College of Engineering, Westlake University, Hangzhou, China; College of Sciences, Nanjing Agricultural University, Nanjing, China.
College of Sciences, Nanjing Agricultural University, Nanjing, China.
Genomics. 2024 Jan;116(1):110749. doi: 10.1016/j.ygeno.2023.110749. Epub 2023 Nov 25.
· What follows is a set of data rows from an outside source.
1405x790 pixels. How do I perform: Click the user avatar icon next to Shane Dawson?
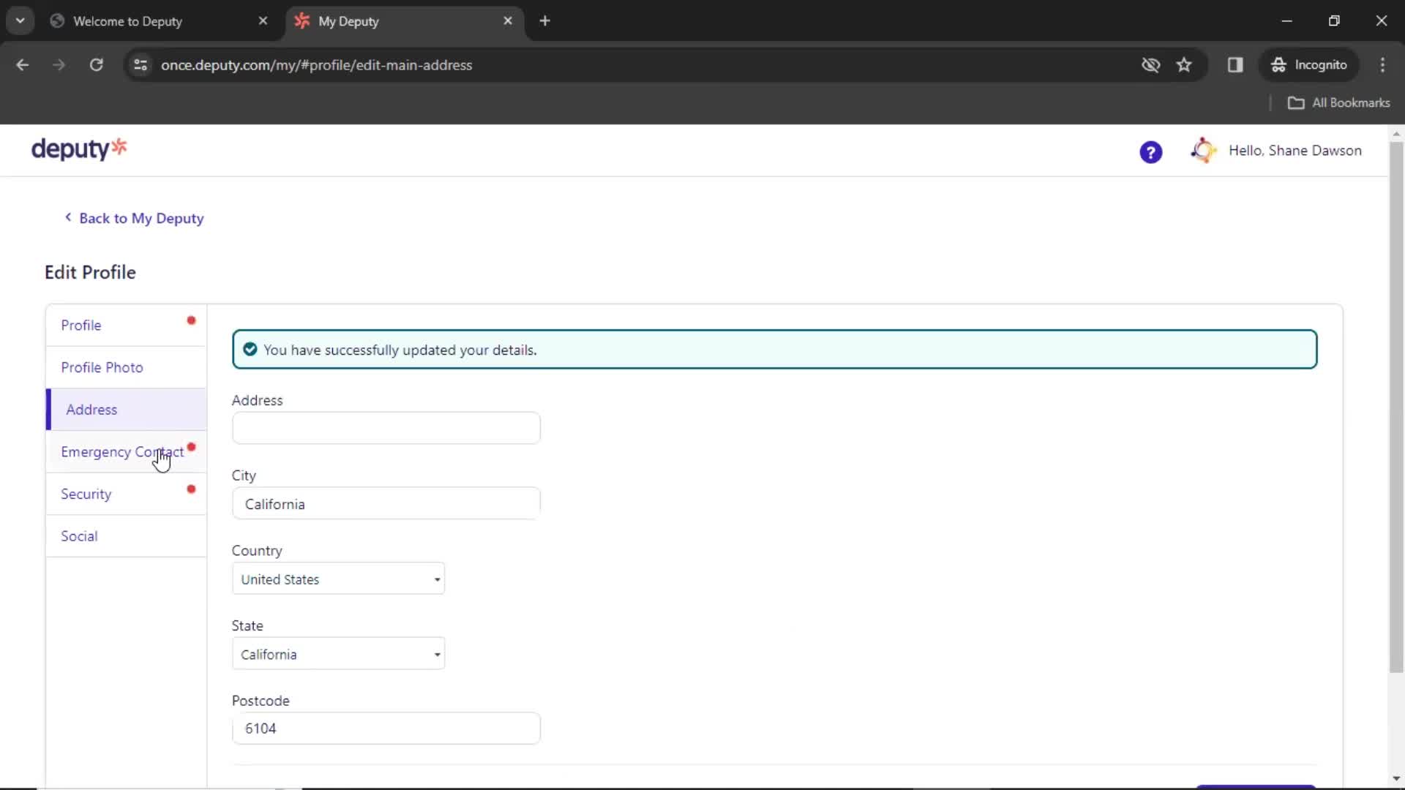pos(1203,151)
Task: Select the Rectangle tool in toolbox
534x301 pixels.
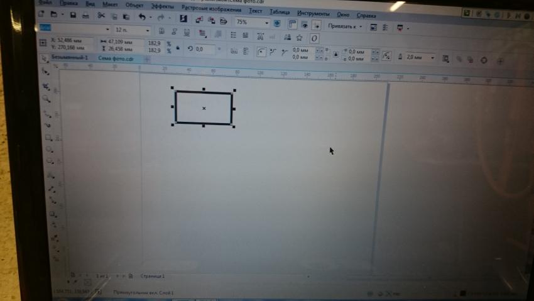Action: (x=48, y=137)
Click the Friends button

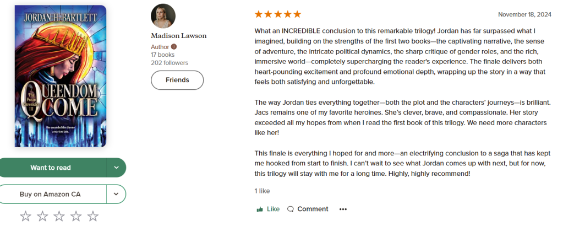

N4-acetylcytidine (ac4C) is a highly conserved RNA modification that plays a crucial role in various biological processes. Accurately identifying ac4C sites is of paramount importance for gaining a deeper understanding of their regulatory mechanisms. Nevertheless, the existing experimental techniques for ac4C site identification are characterized by limitations in terms of cost-effectiveness, while the performance of current computational methods in accurately identifying ac4C sites requires further enhancement.
In this paper, we present MetaAc4C, an advanced deep learning model that leverages pre-trained bidirectional encoder representations from transformers (BERT). The model is based on a bi-directional long short-term memory network (BLSTM) architecture, incorporating attention mechanism and residual connection. To address the issue of data imbalance, we adapt generative adversarial networks to generate synthetic feature samples. On the independent test set, MetaAc4C surpasses the current state-of-the-art ac4C prediction model, exhibiting improvements in terms of ACC, MCC, and AUROC by 2.36%, 4.76%, and 3.11%, respectively, on the unbalanced dataset. When evaluated on the balanced dataset, MetaAc4C achieves improvements in ACC, MCC, and AUROC by 2.6%, 5.11%, and 1.01%, respectively. Notably, our approach of utilizing WGAN-GP augmented training RNA samples demonstrates even superior performance compared to the SMOTE oversampling method.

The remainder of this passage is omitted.